--- Entries supplied ---
################
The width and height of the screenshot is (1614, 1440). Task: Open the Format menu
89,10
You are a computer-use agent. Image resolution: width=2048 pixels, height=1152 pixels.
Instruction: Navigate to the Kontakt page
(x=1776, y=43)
################
--- The problem ---
Taking the line that contains "You are a computer-use" as the first, reproduce every line through the end of the entries exactly.

--- Solution for this task ---
You are a computer-use agent. Image resolution: width=2048 pixels, height=1152 pixels.
Instruction: Navigate to the Kontakt page
(x=1776, y=43)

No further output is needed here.